- Arabic: ‏عدل‎‎
- Romanization: ʻadl
- Literal meaning: "balanced"

= Adl =

Arabic word for justice

ʿAdl (عَدْل) is an Arabic word meaning "balanced" or "justice", and is also one of the names of God in Islam. It is equal to the concept of insaf (انصاف, "sense of justice") in the Baháʼí Faith.

Adil (عادل), and Adeel (عديل) are male names derived from ʻadl and are common throughout the Islamic world.

== In Islamic jurisprudence ==

The Foundations of Justice for Legal Guardians, Governors, Princes, Meritorious Rulers, and Kings (Usman dan Fodio)

Adl, as used by early theorists of Islamic jurisprudence, referred to an aspect of an individual's character.

This aspect is best translated as probity. In a hadith, Islamic prophet Muhammad said that, the meaning of wasat ("moderation") is adl ("justice").

== In Islamic theology ==
Adl is another word for divine justice in Islam.

== Family name ==
The origin of the modern Persian family name Adl is from the titles of nobility given to Iranian jurists at the end of the 19th century, that were related by family ties.

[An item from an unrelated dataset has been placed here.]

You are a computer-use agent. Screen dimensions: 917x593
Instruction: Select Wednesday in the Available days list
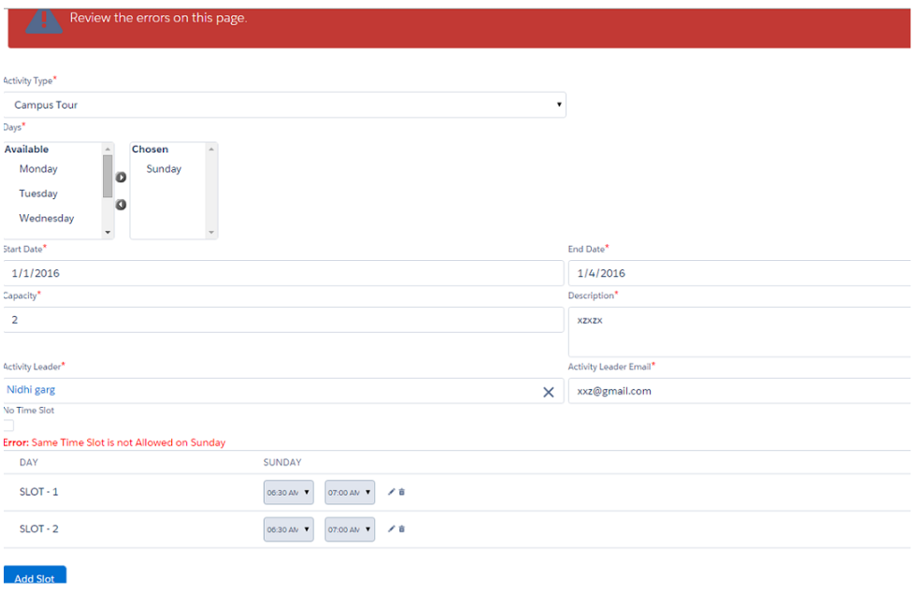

Notably, these jurists included Mirza Husain Noori Tabarsi, also known as "Hossein Shah", whose title was ʻAdl al-Mulk ("Justice of the Kingdom"), Sayyid Mirza Ebrahim Khalil, whose title was Rukn al-Idalah ("Pillar of Justice"), and Mirza Mostafa Khan Adl, whose title was Mansur al-Saltanah ("Victorious of the Empire").